SUNEON Floating Solar Mounting System
Floating solar panels utilize the same technology as the panels that you put on your roof. The main difference is that they’ve been adapted to fit onto floating platforms, which are designed to be placed on lakes and quarries. While the technology still hasn’t evolved the point where it can be used on the open ocean, we cannot say what will happen in the future. For now though, floating solar panels are a great new technology that’s promising to change the way we look at renewable energy.
Floating solar, commonly known as “floatovoltaics,” typically involves installing solar panels on pontoons that rest on the surface of a water body.
Also known as Pontoon, the floating structure is a sturdy structure which easily holds the solar panel. It also has enough buoyancy to stay afloat on water while supporting the heavy load.
Benefits of Floatovoltaics
1.Floatovoltaics is a novel cleantech design engineered for water bodies, thus saving land for farming and other uses.
2.It could be an effective instrument where drought conditions wreak havoc on ecosystems, as it aids in water conservation by reducing losses through evaporation.
3.The technology presents no danger or risk to surrounding habitats or wildlife when implemented.
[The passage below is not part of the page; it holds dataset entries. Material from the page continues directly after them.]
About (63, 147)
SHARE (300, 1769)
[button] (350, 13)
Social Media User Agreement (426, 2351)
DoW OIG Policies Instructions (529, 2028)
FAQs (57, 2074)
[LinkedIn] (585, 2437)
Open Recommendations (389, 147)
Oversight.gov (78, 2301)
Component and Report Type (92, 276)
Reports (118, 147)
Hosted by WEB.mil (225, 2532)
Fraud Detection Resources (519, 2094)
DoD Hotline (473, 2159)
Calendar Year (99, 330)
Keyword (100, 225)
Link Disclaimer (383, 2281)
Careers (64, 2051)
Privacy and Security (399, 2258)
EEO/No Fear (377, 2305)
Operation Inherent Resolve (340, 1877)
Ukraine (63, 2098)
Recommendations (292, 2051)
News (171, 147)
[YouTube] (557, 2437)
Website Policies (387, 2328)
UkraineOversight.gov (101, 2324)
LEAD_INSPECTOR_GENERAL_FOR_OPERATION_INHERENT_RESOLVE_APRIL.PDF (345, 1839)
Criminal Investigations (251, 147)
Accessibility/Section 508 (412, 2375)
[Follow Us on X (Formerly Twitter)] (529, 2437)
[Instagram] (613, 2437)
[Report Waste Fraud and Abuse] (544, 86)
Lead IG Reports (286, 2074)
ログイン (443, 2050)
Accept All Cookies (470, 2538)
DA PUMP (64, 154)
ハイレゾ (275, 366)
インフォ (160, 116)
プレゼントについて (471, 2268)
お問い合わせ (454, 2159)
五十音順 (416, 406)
4.Furthermore, the solar panels operate more efficiently and produce more energy due to the natural cooling effect of the water.
5.Shielding water bodies from the sun also minimizes the growth of organic matter like algae.
6.Acts as corollary power supply when installed on a dam used for hydropower.
The floats and other mounting components unique to water-based solar are slightly more expensive, but that difference will evaporate as more projects are built. And as solar has proliferated in some areas, it has become harder to find available land for new installations. Japan has been a frontrunner in floatovoltaics, given its plentiful water resources compared to limited land reserves. Ciel et Terre has designed and implemented over 40 MW of floating solar power across 20 plants in Japan, including the world’s largest floating PV project under construction on the Yamakura Dam, with 50,904 floating solar panels.